I think it is important to distinguish fixed capital into residential capital (AKA houses) non residential structures and equipment (and software).
The user cost of equipment and software is mostly depreciation. There isn’t any particular reason to expect equipment investment to respond to interest rates nor is there much evidence that it ever has.
Most of the rest of investment is residential. It is not related to the returns reported by Gomme et al — households don’t publish balance sheets or profit and loss statements. The return is partly housing services but also, in large part, expected capital gains. These have declined vastly. Or to put it another way, low current investment is almost entirely low housing investment and has nothing to do with corporate bonds or returns on capital.

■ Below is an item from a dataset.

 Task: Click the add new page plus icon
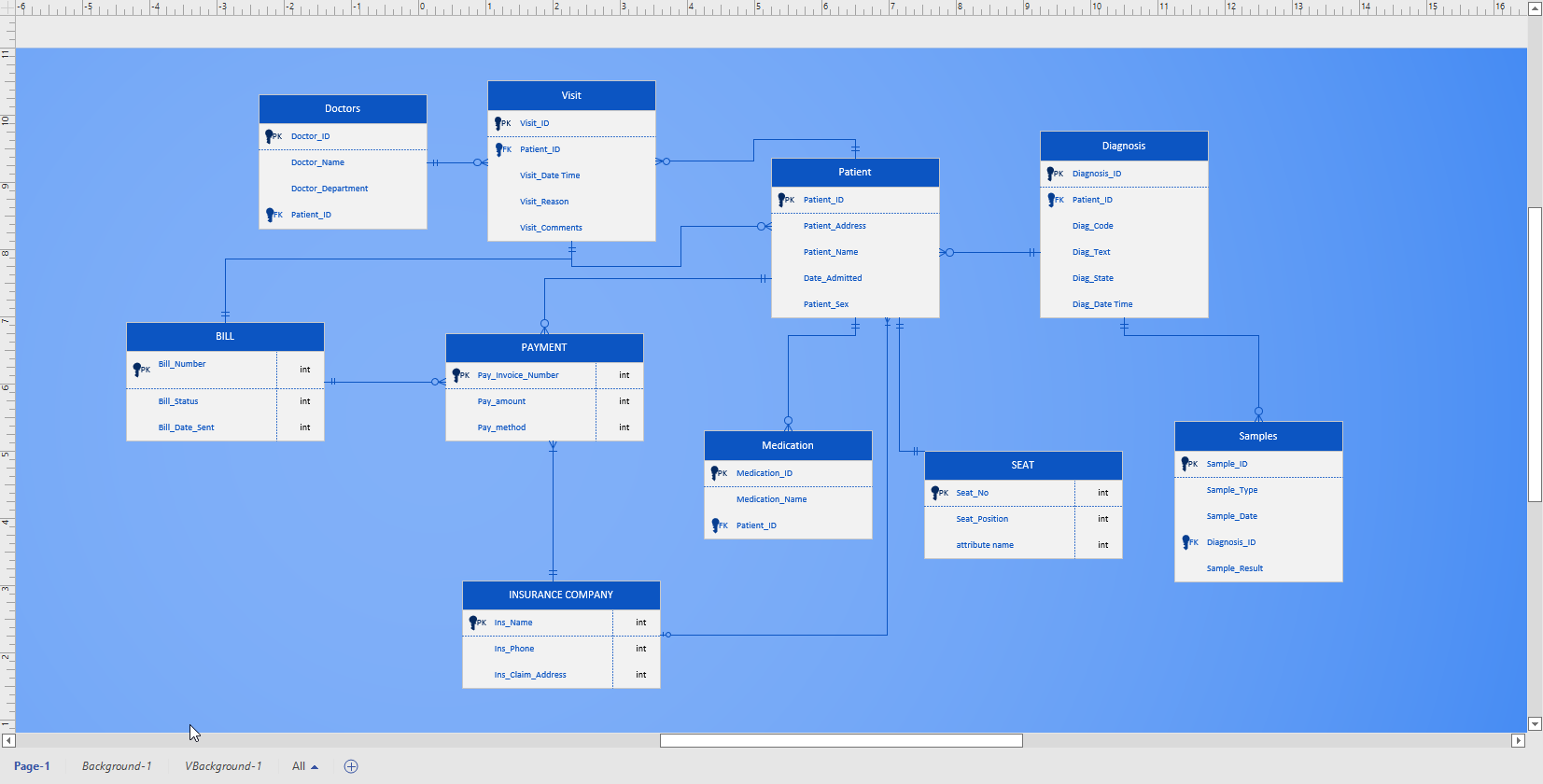(351, 766)
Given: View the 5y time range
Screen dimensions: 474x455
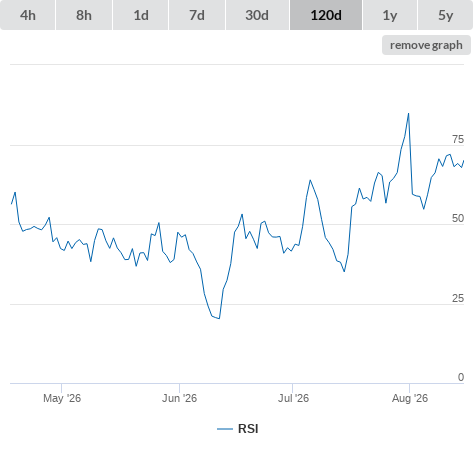Looking at the screenshot, I should click(445, 15).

The question becomes why aren’t firms building lots of structures ? Here I guess that a lot of it is that much of non residential investment in structures is retail (shopping malls) and office parks near new housing developments. That is very much a complement to residential investment and low (given interest rates) as a result.
But also (here really marginal v average) a lot of the profits are going to financial firms (the legend says business not non-financial business). Their marginal return to new structures is low. Another huge chunk is going to high tech. Their return to structures is low as stressed by Summers
I guess the common theme is that corporate profits and investment don’t have much to do with each other, so the Gomme et al meets Smith puzzle isn’t so puzzling.